Task goal | Please copy the part of the data that opens with the line containing "Task: Click More Actions in the Actions pane" and closes with the line containing "(1232, 436)", changing "annotation" to "markup" and leaving everything else as it is.

Provided entries |
= = = = = = =
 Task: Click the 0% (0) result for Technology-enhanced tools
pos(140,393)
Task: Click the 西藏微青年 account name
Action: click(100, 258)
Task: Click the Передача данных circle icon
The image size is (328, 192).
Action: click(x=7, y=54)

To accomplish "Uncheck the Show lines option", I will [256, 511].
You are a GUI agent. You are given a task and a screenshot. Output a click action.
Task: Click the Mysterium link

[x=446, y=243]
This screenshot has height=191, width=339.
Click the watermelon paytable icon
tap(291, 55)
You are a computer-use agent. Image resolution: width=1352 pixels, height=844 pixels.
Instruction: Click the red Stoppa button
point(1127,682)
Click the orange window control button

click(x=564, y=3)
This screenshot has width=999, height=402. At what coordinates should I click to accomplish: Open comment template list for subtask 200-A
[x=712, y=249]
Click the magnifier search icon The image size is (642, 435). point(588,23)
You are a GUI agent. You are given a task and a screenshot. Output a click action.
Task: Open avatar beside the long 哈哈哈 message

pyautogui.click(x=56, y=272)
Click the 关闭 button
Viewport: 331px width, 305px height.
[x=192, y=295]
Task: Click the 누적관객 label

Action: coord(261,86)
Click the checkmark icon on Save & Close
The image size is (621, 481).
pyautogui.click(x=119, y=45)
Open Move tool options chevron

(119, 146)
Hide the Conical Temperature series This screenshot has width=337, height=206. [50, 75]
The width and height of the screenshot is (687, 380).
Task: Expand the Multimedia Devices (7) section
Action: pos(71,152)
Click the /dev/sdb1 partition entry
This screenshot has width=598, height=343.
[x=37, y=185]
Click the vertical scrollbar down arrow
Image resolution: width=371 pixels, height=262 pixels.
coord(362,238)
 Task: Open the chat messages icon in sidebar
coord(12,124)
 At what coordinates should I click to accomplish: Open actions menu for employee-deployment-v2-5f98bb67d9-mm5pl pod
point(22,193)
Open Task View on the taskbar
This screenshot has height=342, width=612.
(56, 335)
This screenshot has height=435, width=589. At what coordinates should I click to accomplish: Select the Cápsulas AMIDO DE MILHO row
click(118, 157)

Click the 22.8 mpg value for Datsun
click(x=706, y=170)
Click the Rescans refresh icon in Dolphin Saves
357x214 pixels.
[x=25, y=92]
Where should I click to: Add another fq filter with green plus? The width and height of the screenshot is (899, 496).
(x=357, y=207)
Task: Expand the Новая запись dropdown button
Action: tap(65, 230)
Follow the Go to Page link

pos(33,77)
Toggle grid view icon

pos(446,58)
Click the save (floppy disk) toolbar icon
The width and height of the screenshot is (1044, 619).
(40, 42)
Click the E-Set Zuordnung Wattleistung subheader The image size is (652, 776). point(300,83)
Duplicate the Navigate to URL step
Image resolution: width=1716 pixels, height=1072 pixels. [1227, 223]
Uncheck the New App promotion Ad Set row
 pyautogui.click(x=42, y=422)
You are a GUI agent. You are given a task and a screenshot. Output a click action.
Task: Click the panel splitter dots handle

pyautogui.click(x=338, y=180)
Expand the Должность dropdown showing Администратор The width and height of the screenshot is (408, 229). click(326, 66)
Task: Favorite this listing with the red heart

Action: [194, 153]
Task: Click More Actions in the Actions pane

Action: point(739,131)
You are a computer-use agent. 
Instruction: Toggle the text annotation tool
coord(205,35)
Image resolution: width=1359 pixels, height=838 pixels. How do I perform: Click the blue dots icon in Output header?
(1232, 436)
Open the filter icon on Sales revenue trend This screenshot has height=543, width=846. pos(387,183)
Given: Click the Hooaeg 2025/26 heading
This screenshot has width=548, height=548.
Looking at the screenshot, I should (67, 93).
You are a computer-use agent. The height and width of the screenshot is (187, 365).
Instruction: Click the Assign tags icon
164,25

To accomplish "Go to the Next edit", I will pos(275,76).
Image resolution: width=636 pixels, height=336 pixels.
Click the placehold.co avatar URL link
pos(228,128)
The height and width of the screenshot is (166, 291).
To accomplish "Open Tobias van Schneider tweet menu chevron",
= = = = = = =
Completed exercise |
Task: Click More Actions in the Actions pane

Action: point(739,131)
You are a computer-use agent. 
Instruction: Toggle the text markup tool
coord(205,35)
Image resolution: width=1359 pixels, height=838 pixels. How do I perform: Click the blue dots icon in Output header?
(1232, 436)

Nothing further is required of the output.